═══ Listed records ═══
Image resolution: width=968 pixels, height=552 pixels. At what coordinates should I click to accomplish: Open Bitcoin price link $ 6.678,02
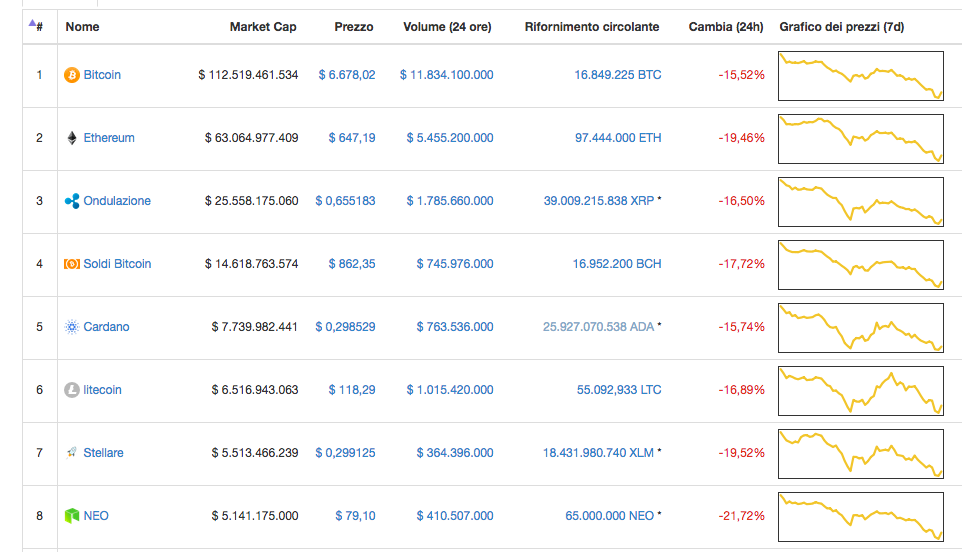[x=347, y=75]
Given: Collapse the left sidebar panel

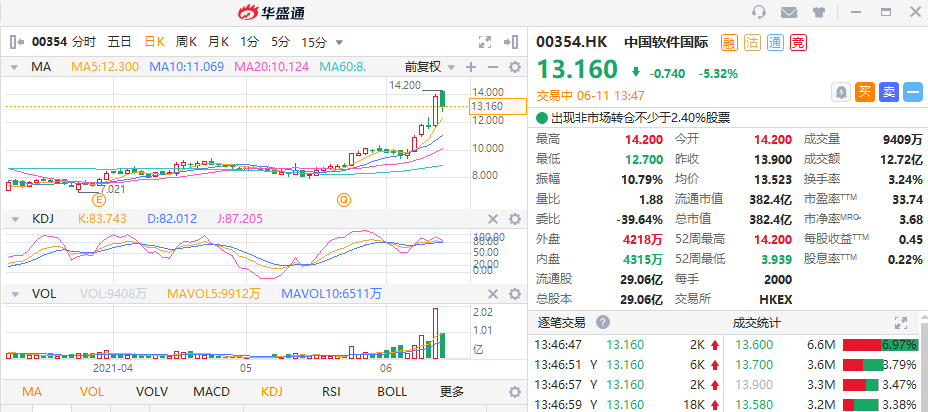Looking at the screenshot, I should click(15, 42).
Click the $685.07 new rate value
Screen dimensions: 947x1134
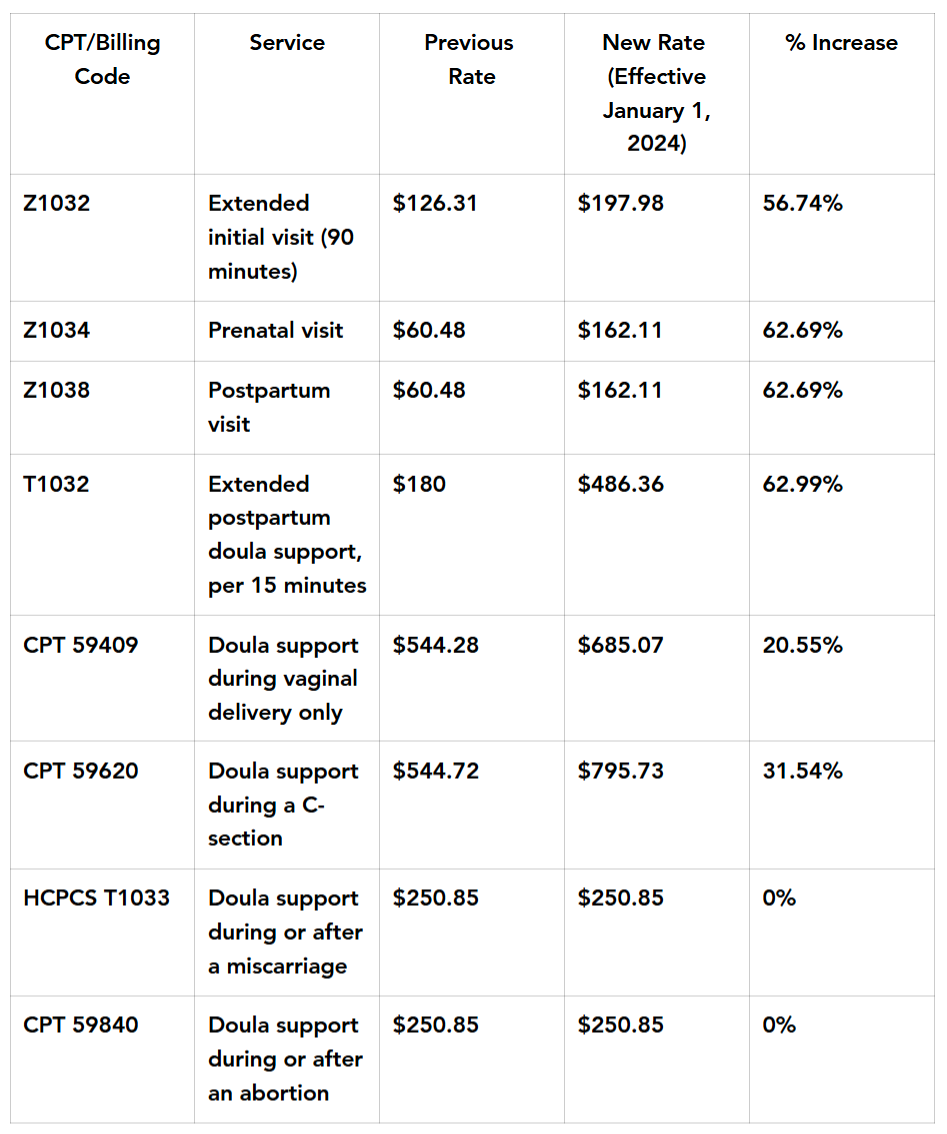[621, 645]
═══
Restate the records above word for word, without the pictures.

Image resolution: width=968 pixels, height=552 pixels. At what coordinates should I click to accomplish: Open Bitcoin price link $ 6.678,02
[x=347, y=75]
Given: Collapse the left sidebar panel

Looking at the screenshot, I should click(15, 42).
Click the $685.07 new rate value
Screen dimensions: 947x1134
[621, 645]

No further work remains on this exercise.